Australian National Retailers Association boss Margy Osmond said election campaigns typically slowed consumer spending, but there were some exceptions.
Turning to the policy battle lines, Bank of America Merrill Lynch chief economist Saul Eslake said the government would refer to its record of steering through the financial crisis without a recession - "which is a significant achievement, even though it's receding into history.
"For the Coalition's part, I expect they will promise 'any surplus you can build, I can build quicker', and they'll reiterate their commitments to abolish the carbon tax and mining tax."
HSBC Australia chief economist Paul Bloxham said the election could influence the reappointment, or appointment, of the governor of the Reserve Bank. Mr Stevens' term expires on September 17.
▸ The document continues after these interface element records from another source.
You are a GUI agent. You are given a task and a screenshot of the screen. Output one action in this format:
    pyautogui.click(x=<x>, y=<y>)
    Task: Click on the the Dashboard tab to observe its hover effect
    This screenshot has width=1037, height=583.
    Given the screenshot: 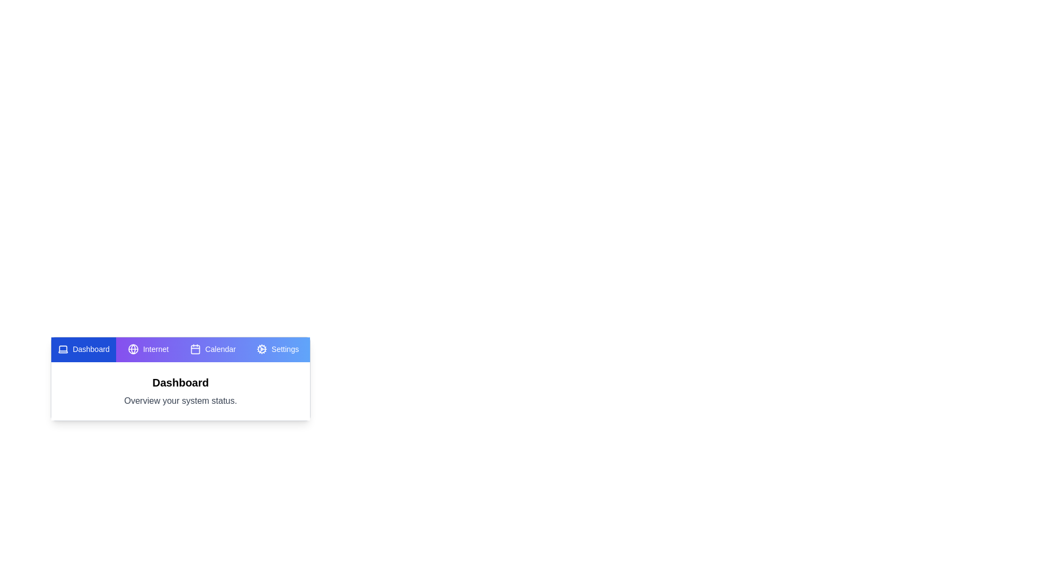 What is the action you would take?
    pyautogui.click(x=83, y=350)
"Since it's so close to the election the current government is likely to be making that appointment," Mr Bloxham said.
Treasurer Wayne Swan on Wednesday night declined to be drawn into the issue. "I've got the highest regard for the governor of the Reserve Bank. He is held in high regard not just here in Australia but around the world. I will talk to him about his future and what he desires to do," he told ABC television.
"When it comes to such an important appointment, of course I'll take other matters into account. But I don't want to start speculation about the future of the governor of the Reserve Bank, that's got a long time to come."